→ Brief
Leave the pictures aside and give back every entry below word for word.

******************************

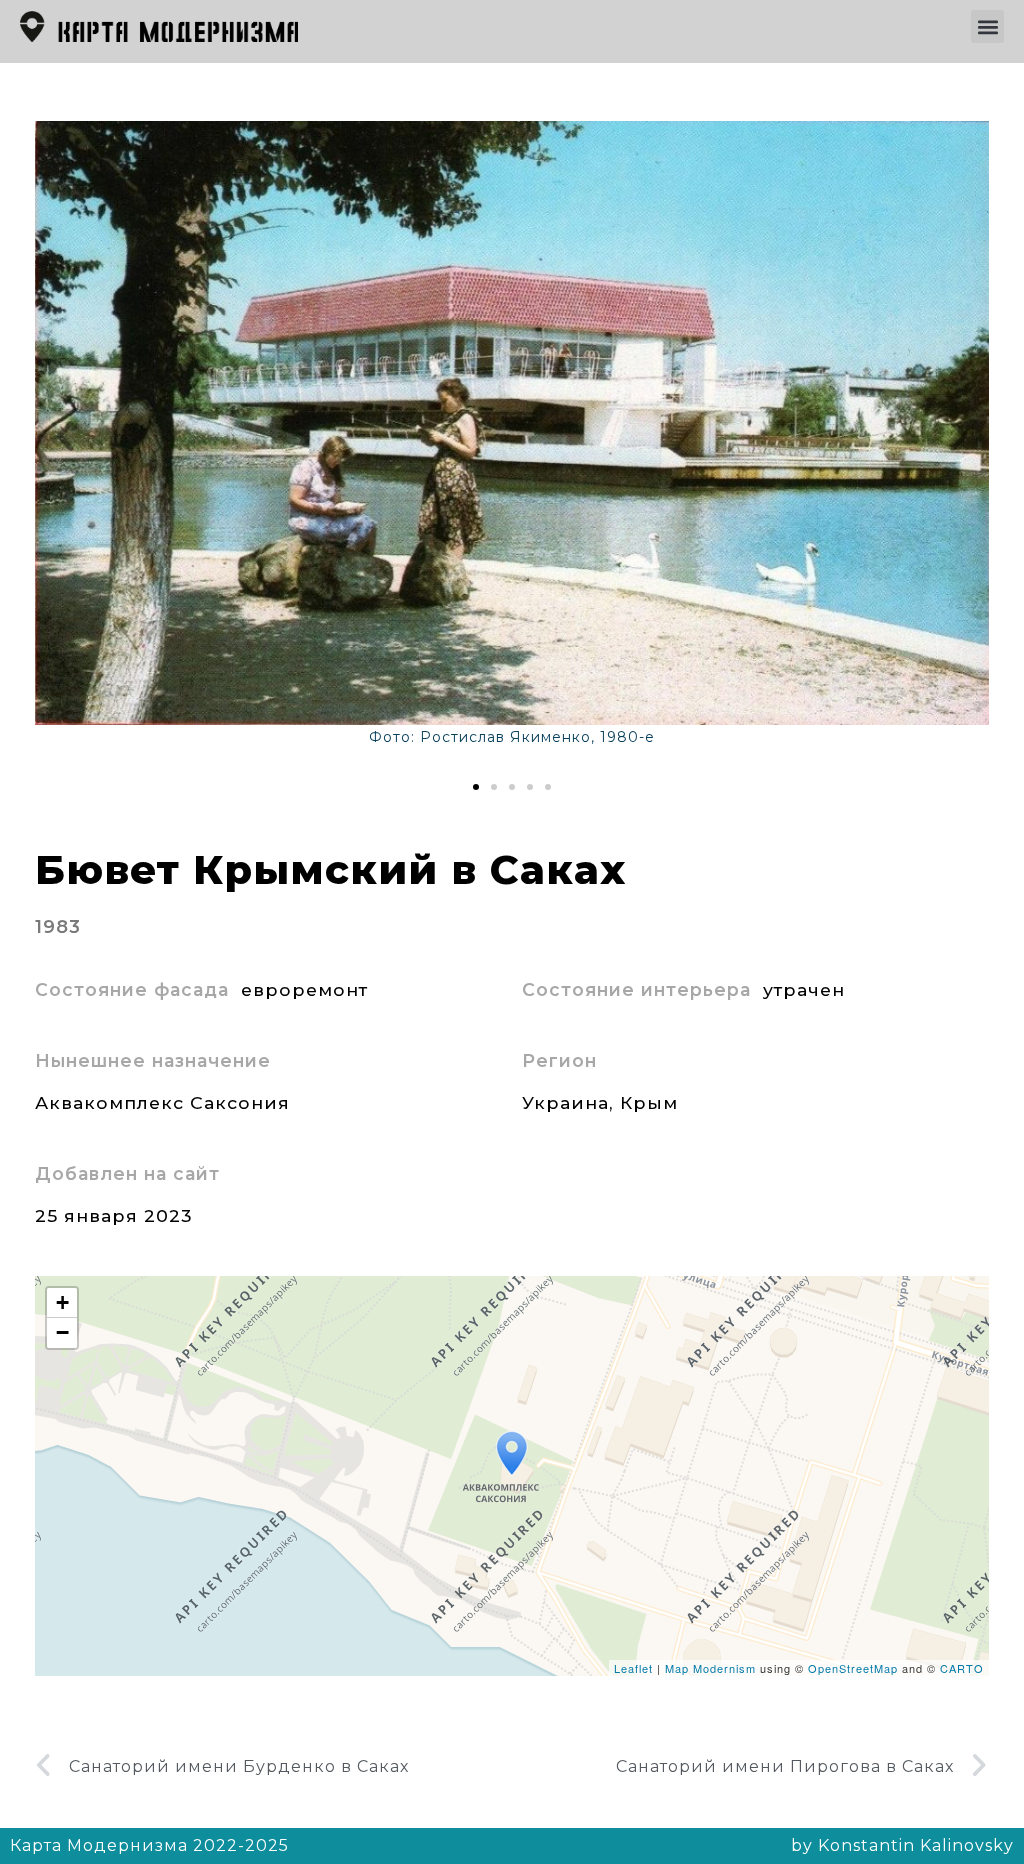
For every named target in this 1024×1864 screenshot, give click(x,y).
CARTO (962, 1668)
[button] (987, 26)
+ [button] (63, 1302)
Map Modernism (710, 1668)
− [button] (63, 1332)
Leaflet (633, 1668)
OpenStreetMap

******************************

→ Answer below
For every named target in this 1024×1864 screenshot, give click(x,y).
CARTO (962, 1668)
[button] (987, 26)
+ [button] (63, 1302)
Map Modernism (710, 1668)
− [button] (63, 1332)
Leaflet (633, 1668)
OpenStreetMap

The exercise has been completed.